What you need to do> Every line from the start of the records below to the line containing "Родитељи (166, 31)" should be retyped exactly, that line included, and no others.

Source data>

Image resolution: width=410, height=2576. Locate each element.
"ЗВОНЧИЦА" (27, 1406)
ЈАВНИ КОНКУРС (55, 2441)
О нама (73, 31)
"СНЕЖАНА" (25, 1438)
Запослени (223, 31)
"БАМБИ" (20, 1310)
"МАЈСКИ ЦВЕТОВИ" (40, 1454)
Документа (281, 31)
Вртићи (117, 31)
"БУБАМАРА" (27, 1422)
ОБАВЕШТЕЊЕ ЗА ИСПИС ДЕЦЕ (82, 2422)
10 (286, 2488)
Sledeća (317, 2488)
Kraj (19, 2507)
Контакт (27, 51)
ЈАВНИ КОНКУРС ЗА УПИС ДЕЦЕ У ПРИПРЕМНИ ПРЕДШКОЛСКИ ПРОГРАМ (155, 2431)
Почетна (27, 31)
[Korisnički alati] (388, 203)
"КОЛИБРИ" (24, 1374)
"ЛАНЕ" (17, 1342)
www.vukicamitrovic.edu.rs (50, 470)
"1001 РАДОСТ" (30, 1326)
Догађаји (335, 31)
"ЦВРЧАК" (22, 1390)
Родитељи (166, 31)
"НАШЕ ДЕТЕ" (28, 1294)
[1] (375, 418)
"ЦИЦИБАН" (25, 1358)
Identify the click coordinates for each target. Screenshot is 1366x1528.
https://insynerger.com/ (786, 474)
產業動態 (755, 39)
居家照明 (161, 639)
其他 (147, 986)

Output for this exercise>
Image resolution: width=410, height=2576. Locate each element.
"ЗВОНЧИЦА" (27, 1406)
ЈАВНИ КОНКУРС (55, 2441)
О нама (73, 31)
"СНЕЖАНА" (25, 1438)
Запослени (223, 31)
"БАМБИ" (20, 1310)
"МАЈСКИ ЦВЕТОВИ" (40, 1454)
Документа (281, 31)
Вртићи (117, 31)
"БУБАМАРА" (27, 1422)
ОБАВЕШТЕЊЕ ЗА ИСПИС ДЕЦЕ (82, 2422)
10 (286, 2488)
Sledeća (317, 2488)
Kraj (19, 2507)
Контакт (27, 51)
ЈАВНИ КОНКУРС ЗА УПИС ДЕЦЕ У ПРИПРЕМНИ ПРЕДШКОЛСКИ ПРОГРАМ (155, 2431)
Почетна (27, 31)
[Korisnički alati] (388, 203)
"КОЛИБРИ" (24, 1374)
"ЛАНЕ" (17, 1342)
www.vukicamitrovic.edu.rs (50, 470)
"1001 РАДОСТ" (30, 1326)
Догађаји (335, 31)
"ЦВРЧАК" (22, 1390)
Родитељи (166, 31)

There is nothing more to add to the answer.